House Speaker Ron Mariano said Thursday that the House’s fiscal year 2026 budget will not raise taxes or fees on residents or businesses in Massachusetts, and that his chamber will focus on the state’s “affordability crisis” this session including with a new emphasis on how policy impacts energy costs.
Mariano promised at a Greater Boston Chamber of Commerce event Thursday morning that the House Ways and Means budget proposal, expected next week, will “continue to fund free school meals for all public school students in Massachusetts, along with another year of meeting our commitment towards the full implementation of the Student Opportunity Act.”
There has been uncertainty whether the state would be able to continue to pay for the school meals program, as it is subsidized by federal funds which may be affected by President Donald Trump’s large-scale cuts.
The speaker railed against Trump in his speech, heightening rhetoric about the president as budget-writers have tried to craft a spending plan while dealing with changing news from Washington D.C. every day. Trump’s second term has had a strong emphasis on cutting federal spending and workforce levels, part of an effort his White House says is focused on reducing government waste and fraud.
“When I spoke with you all last year, President Biden was still in office, which meant that Massachusetts had a reliable partner at the federal level.
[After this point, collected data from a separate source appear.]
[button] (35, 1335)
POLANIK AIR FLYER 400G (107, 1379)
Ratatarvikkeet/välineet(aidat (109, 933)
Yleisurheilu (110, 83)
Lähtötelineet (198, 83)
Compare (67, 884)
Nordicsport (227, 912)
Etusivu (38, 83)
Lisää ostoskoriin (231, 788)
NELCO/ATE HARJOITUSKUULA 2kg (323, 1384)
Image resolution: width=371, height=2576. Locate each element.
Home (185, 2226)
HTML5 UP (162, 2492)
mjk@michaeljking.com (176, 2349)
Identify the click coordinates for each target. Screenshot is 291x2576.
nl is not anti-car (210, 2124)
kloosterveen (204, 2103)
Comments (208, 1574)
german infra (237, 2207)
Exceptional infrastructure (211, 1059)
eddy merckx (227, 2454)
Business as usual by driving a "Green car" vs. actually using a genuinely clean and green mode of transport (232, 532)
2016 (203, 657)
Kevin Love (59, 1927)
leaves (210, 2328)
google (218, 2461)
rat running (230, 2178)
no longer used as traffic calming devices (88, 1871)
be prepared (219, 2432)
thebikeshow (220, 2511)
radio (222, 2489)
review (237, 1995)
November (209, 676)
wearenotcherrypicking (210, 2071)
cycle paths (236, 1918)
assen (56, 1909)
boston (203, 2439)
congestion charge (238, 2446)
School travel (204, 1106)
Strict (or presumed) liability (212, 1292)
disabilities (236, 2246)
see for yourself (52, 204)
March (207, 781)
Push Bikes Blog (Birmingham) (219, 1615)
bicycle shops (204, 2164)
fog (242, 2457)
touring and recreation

On January 20th though, we lost that partner, and now as much as $15 billion for Massachusetts could be in jeopardy,” he said.
Mariano said Trump has “decimated” institutions such as the Department of Education, “is wreaking havoc on programs that millions of vulnerable Americans rely on,” and has “worked to exact revenge on his political opponents.”
The speaker said the president’s executive order targeting offshore wind “could also put the commonwealth’s ever-important climate goals out of reach.”
Still, he said the House won’t be “distracted” by the president and federal level.
The House will vote to establish an internal procedure to better predict the impact that future policy decisions will have on energy costs, he said, as well as take up legislation aimed to bolster access to early college programming for Bay State students.